Start of Data records

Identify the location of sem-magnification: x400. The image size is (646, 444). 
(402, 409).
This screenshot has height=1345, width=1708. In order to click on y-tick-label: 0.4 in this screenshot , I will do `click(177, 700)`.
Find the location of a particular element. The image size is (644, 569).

End of Data records
Start of Data records

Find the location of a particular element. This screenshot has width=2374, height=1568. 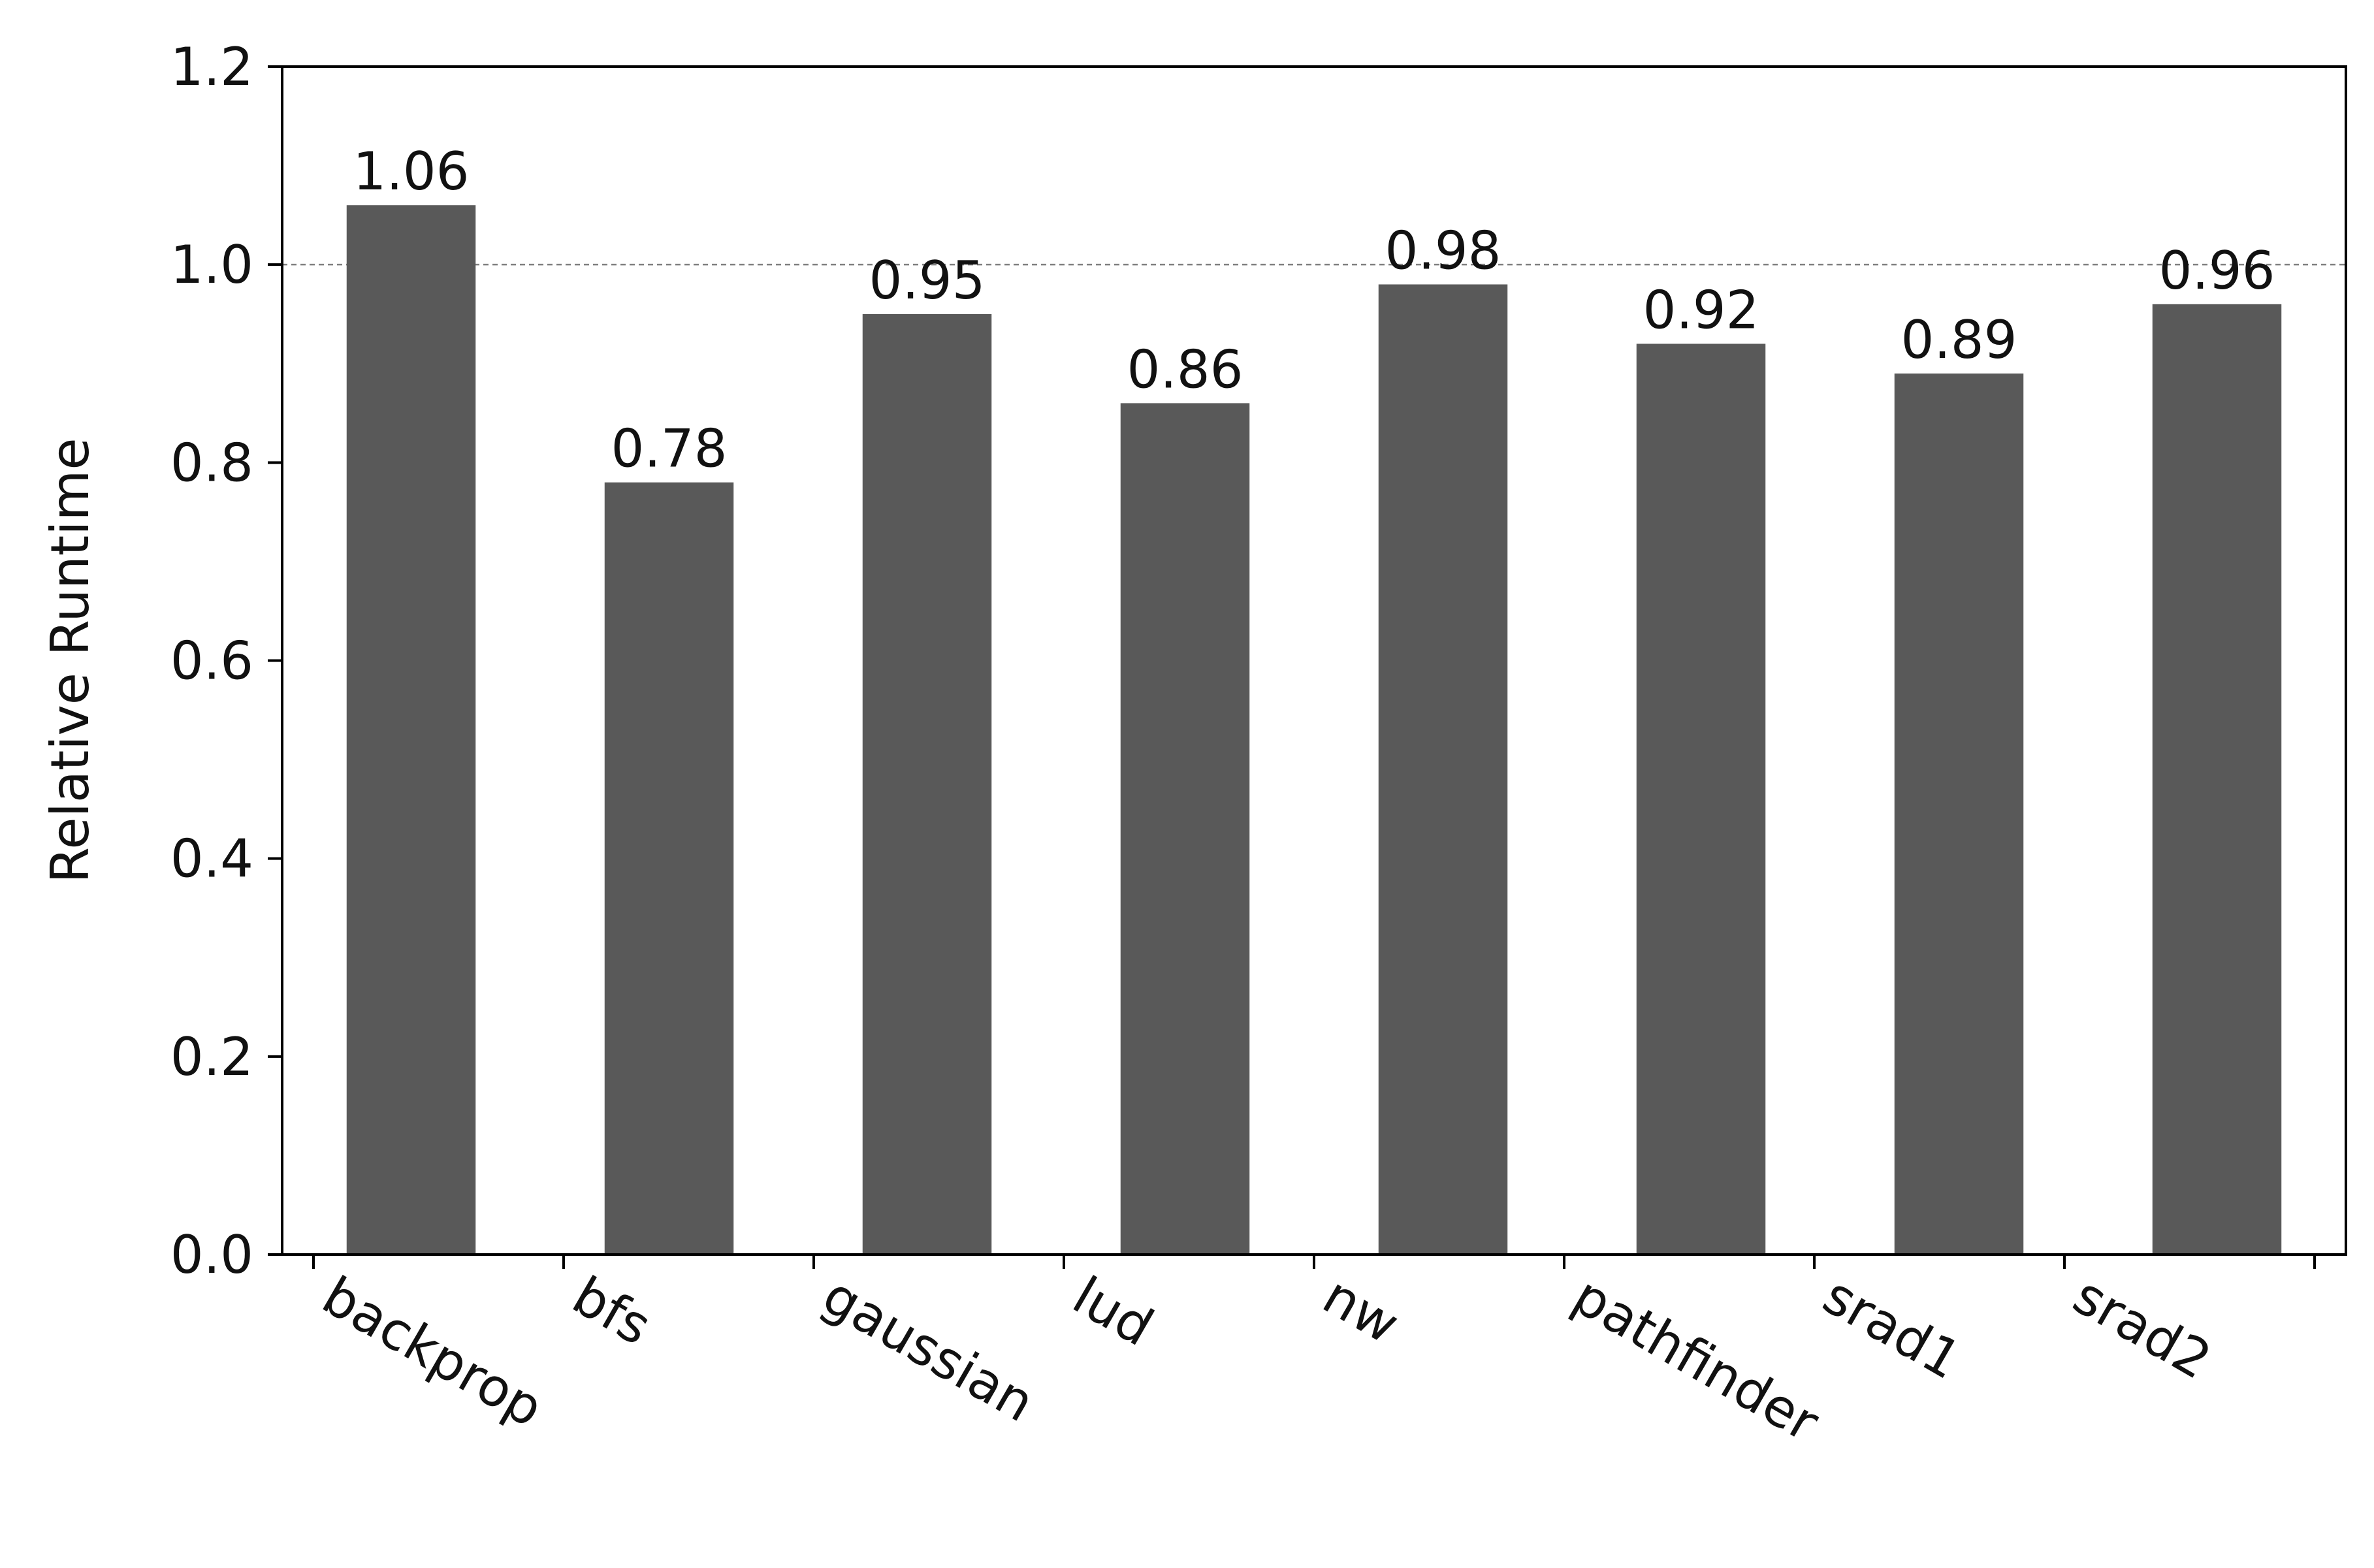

End of Data records
Start of Data records

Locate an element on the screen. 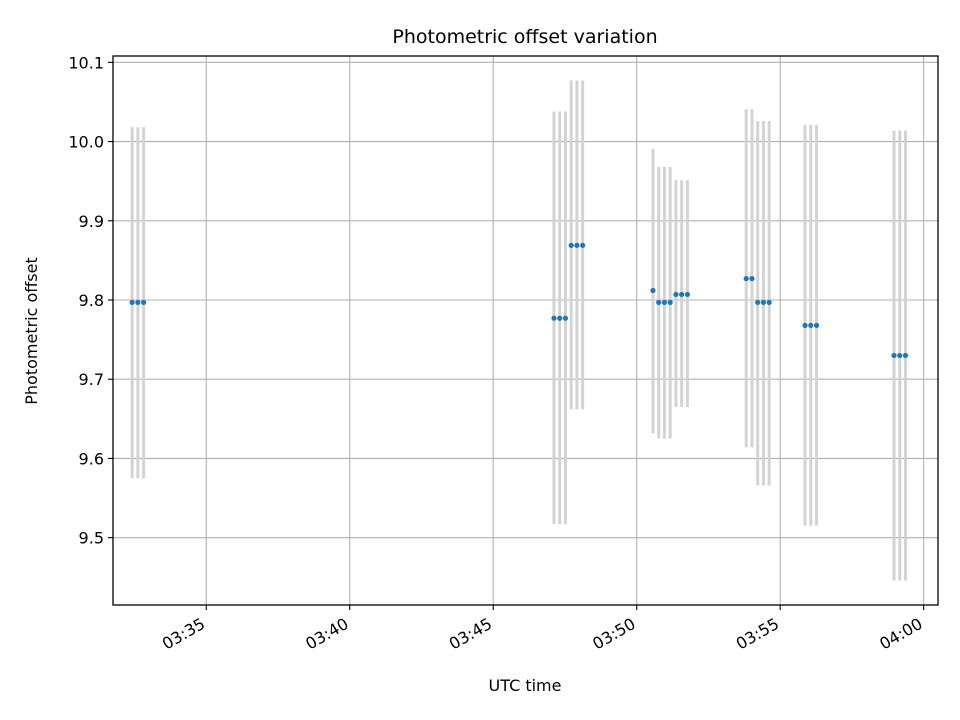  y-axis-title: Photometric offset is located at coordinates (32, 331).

End of Data records

* [Prompt] Please find every line of the data above that contains the word "size", matching case exactly, and copy each of those lines in full.

* [Written response]
Identify the location of sem-magnification: x400. The image size is (646, 444). 
Find the location of a particular element. The image size is (644, 569).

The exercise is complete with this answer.